**Given passage**

The hardware utilized in this working prototype consists of a Raspberry Pi equipped with a storage capacity of 128GB and 4GB RAM. To enable vision processing, a primary USB camera (e.g., a Logitech 720p camera) was connected to one of the USB ports. In addition, a reliable power source is essential for the Raspberry Pi to function. A standard USB-C charger was utilized during the testing phase. However, a compatible USB-C battery can also be employed for this purpose. Note that the Raspberry Pi was also equipped with a 64-bit Debian Bullseye OS; a headless Raspberry Pi would not be substitutable for the objective of this task.
The internal hardware setup of the system is relatively straightforward. As mentioned, it consists of an ESP32 module and a standard 9g servo motor. The two components are connected by linking the servo’s yellow wire (PWM) to the GPIO 18 pin of the ESP32. Furthermore, the red wire (5V) is connected to the Vin 5V pin of the board, while the GND wire is attached to the GND pin of the board(Figure 3).

**Provided material**
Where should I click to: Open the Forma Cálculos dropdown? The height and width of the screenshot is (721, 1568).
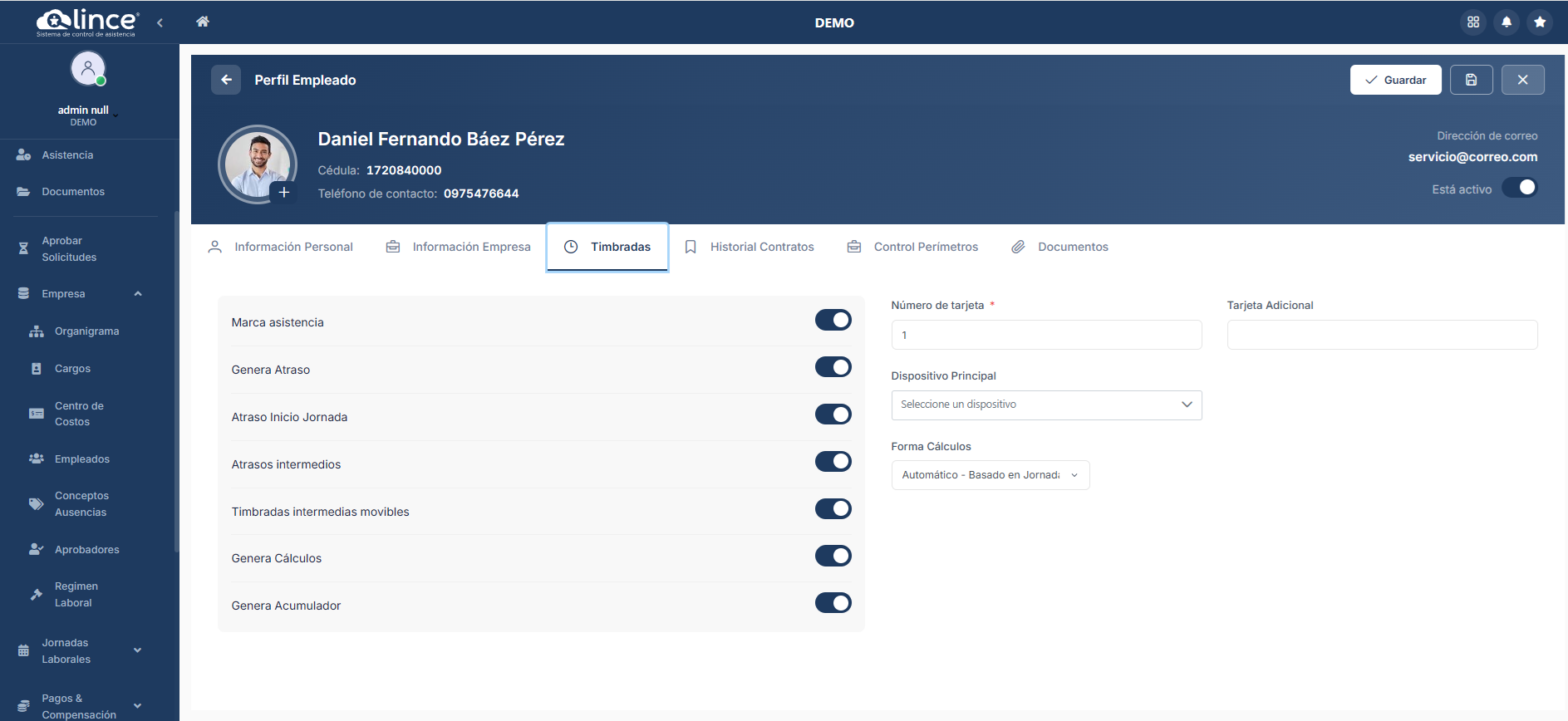pos(990,475)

**What to produce**
Please answer from the prototype hardware passage above: which ESP32 pin is the servo's yellow PWM wire connected to?

**Solution to the exercise**
The GPIO 18 pin.